This is the time of year when my provincial level students start focusing on how to write academic prose that is appropriately formal, yet still clear and concise.
During the course of their research projects, students come across academic writing that is dense, convoluted, and, sometimes, just bad. And yet, somehow these articles have been published in well-respected scholarly journals! It’s easy to draw the conclusion that not only is complicated, obtuse writing acceptable, but it is actually a mark of prestige–something to be emulated. (The fact that it is sometimes met with approval by other academics is another problem for another day.)
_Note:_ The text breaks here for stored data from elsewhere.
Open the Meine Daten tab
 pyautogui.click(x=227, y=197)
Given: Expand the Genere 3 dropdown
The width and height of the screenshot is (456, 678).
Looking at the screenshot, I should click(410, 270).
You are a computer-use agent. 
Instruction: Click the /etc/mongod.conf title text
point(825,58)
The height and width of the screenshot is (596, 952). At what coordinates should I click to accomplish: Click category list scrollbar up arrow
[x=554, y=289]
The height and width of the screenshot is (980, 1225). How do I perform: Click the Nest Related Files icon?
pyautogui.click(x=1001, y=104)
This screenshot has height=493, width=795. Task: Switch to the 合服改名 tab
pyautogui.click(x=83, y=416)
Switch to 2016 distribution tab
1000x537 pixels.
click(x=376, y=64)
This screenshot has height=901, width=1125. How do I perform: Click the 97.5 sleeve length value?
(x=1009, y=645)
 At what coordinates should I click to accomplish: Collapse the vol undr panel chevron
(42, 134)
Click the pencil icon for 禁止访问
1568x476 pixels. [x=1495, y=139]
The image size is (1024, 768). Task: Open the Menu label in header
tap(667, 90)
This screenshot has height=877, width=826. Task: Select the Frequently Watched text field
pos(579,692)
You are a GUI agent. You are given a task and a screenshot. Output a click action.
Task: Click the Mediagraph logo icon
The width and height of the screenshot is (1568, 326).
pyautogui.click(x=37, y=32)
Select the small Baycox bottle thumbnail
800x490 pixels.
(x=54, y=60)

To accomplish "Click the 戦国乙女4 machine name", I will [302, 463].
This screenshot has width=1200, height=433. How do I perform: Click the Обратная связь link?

What do we do? Well, I try to show them examples of wordy/redundant/confusing writing and we develop ways to simplify the writing while retaining the original meaning.
I recently came across some good plain language style guides by Wayne Schiess (Legible blog) that I might use with my classes: they are written to encourage plain language for lawyers, but are good advice for anyone trying to improve clarity and style.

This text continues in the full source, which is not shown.